Given request
From the records below, pull out every line that contains the string "brush", treating uppercase and lowercase as different.

Supplied data

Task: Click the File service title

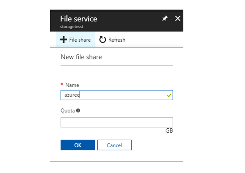Action: (x=78, y=19)
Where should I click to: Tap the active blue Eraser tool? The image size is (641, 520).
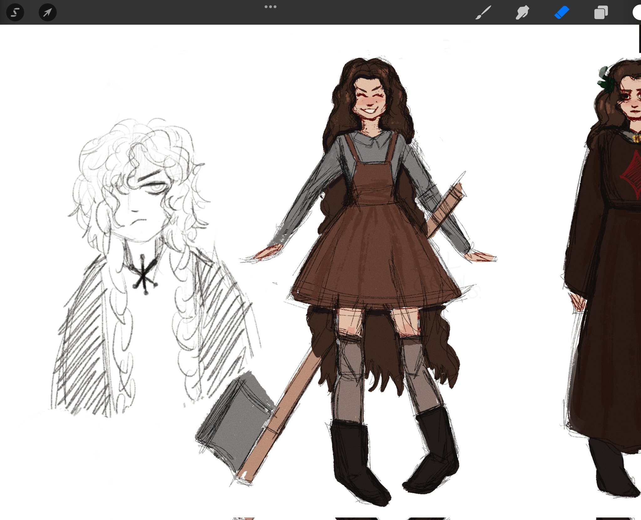562,13
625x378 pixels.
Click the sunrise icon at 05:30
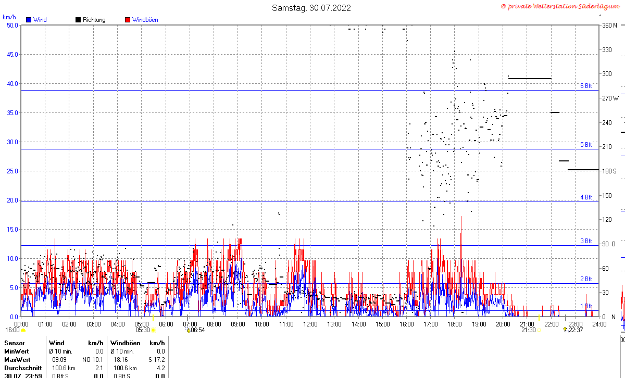point(153,330)
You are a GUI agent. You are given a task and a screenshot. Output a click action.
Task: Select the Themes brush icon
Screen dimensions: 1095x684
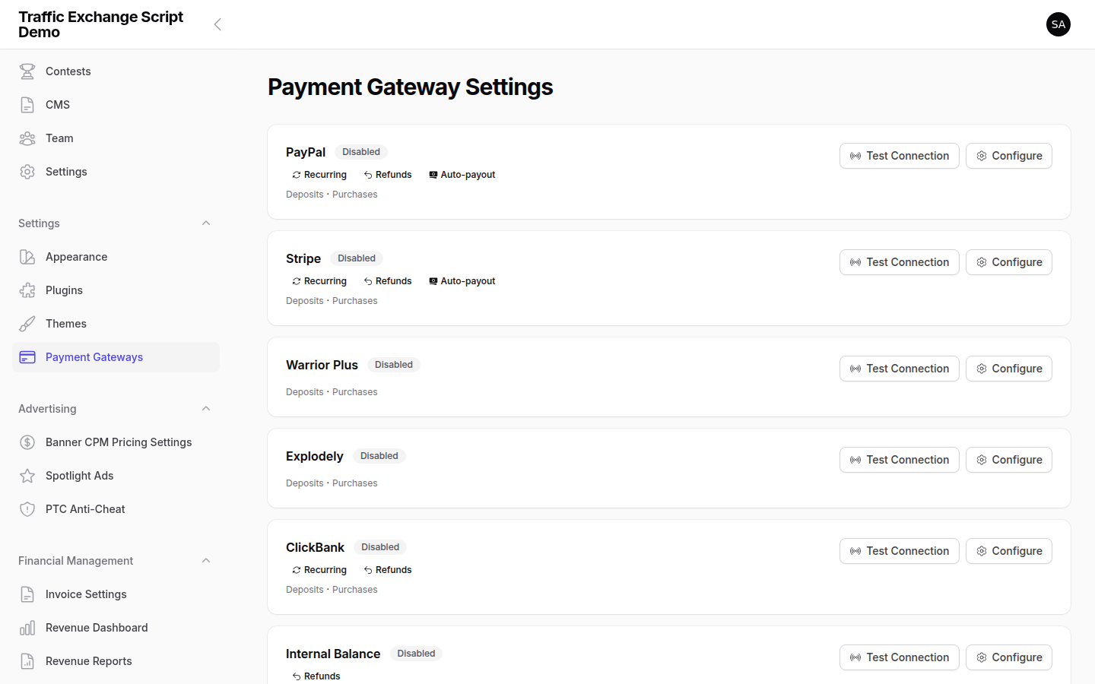pos(27,323)
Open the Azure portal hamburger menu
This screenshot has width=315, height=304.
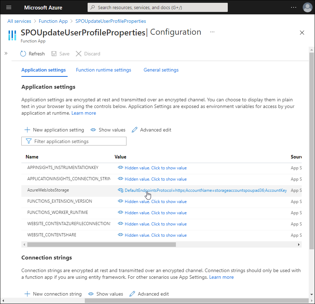tap(9, 7)
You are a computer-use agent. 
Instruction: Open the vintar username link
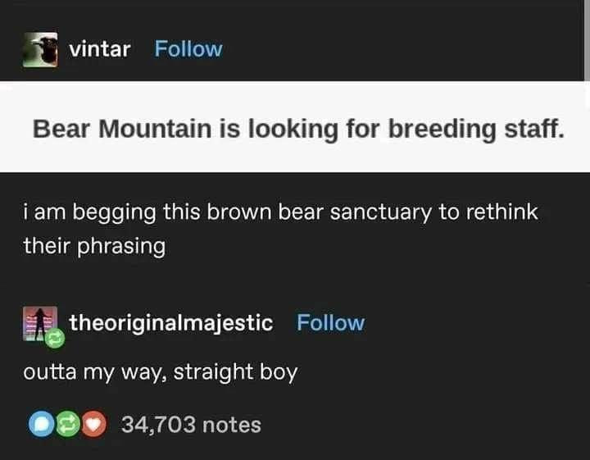99,48
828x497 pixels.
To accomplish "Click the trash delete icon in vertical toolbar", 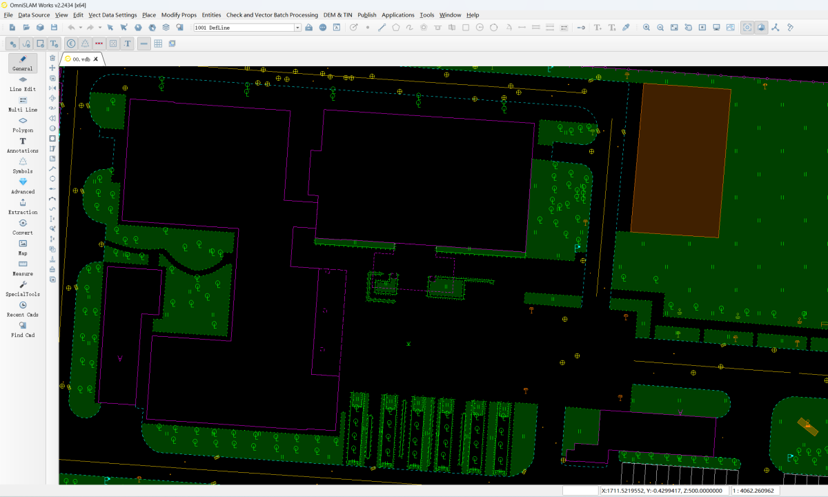I will (x=52, y=58).

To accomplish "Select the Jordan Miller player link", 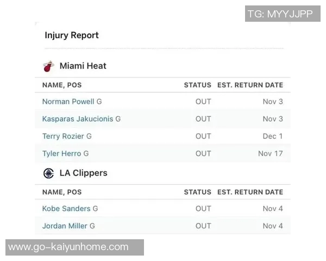I will click(x=65, y=226).
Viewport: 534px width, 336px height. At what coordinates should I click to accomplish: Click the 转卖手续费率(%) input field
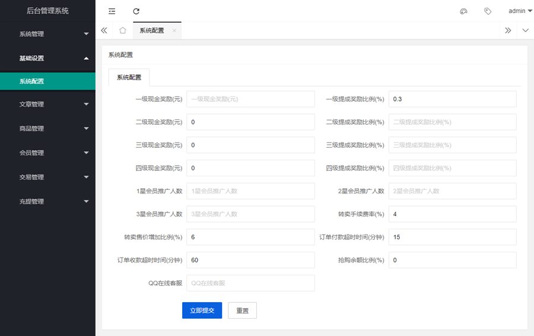(452, 214)
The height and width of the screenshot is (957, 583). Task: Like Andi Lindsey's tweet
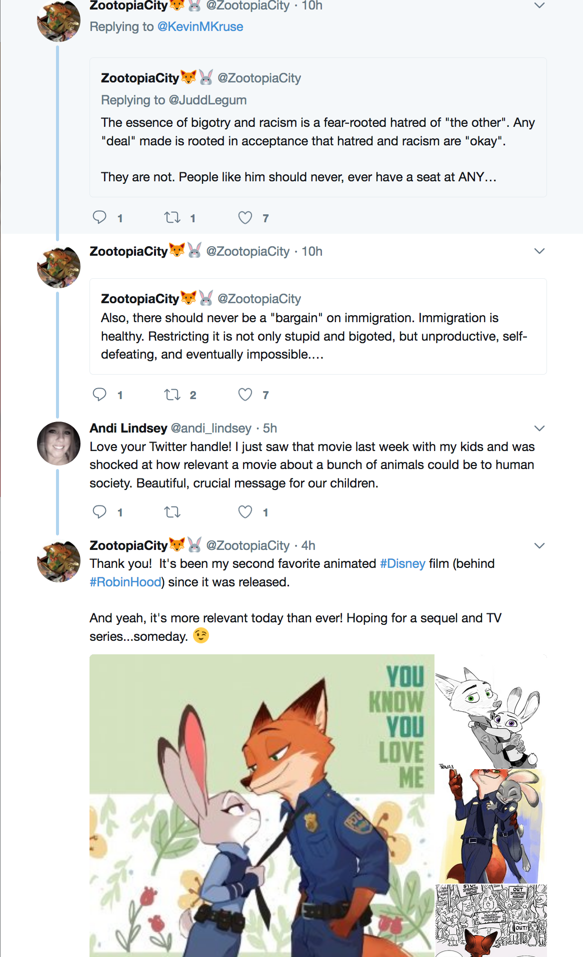245,512
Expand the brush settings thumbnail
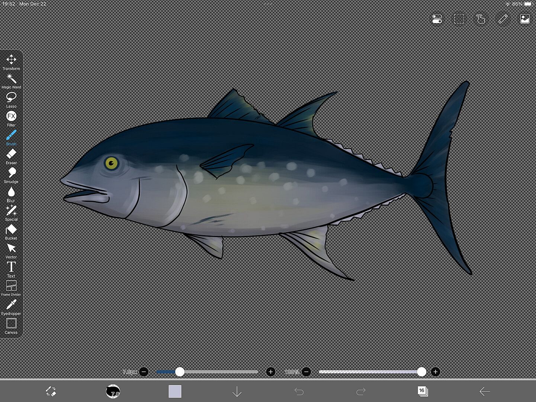 (x=113, y=391)
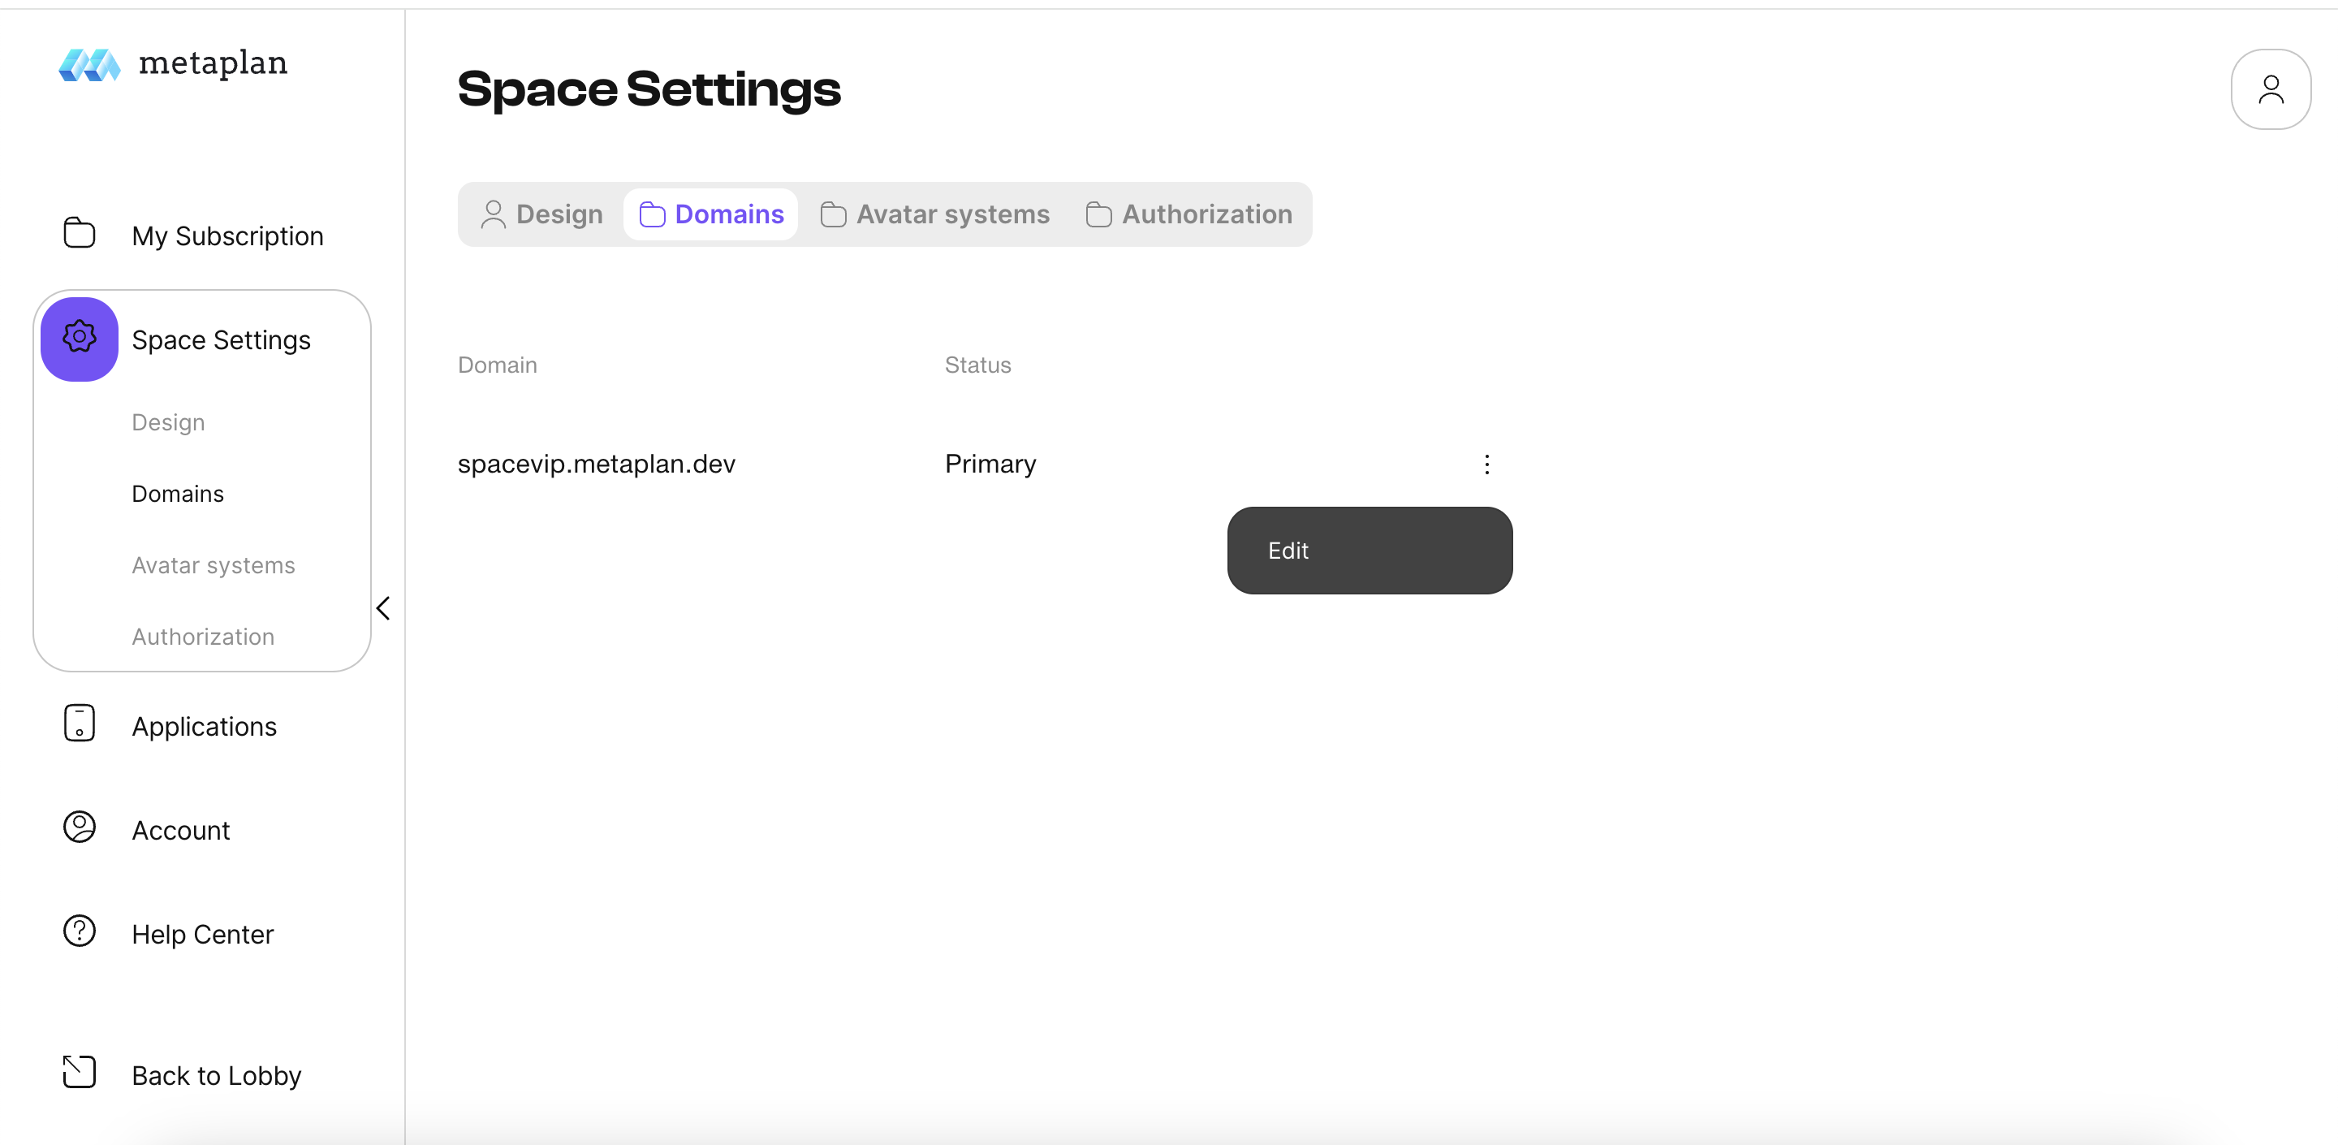Go to Domains in sidebar submenu
Image resolution: width=2338 pixels, height=1145 pixels.
177,494
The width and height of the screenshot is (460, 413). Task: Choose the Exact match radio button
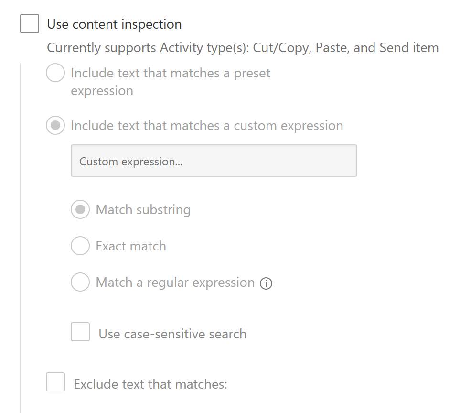tap(80, 246)
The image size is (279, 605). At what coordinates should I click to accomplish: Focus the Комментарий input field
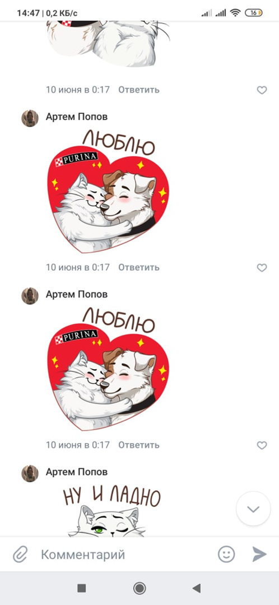pyautogui.click(x=123, y=555)
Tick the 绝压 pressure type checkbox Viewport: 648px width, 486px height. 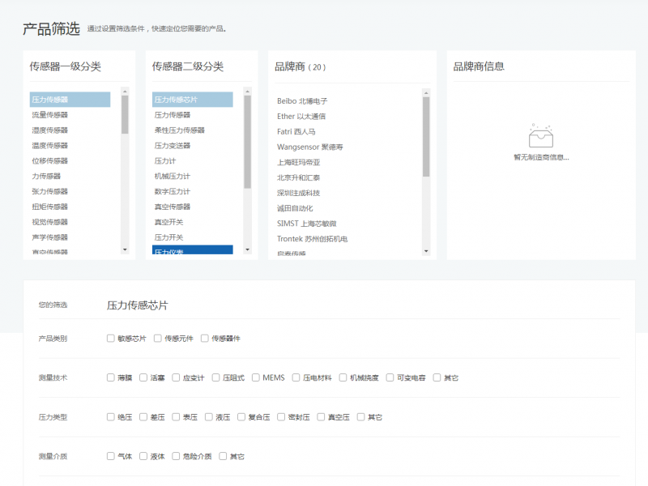pyautogui.click(x=111, y=417)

Solved problem
Task: Select the Themes brush icon
Expand the brush settings thumbnail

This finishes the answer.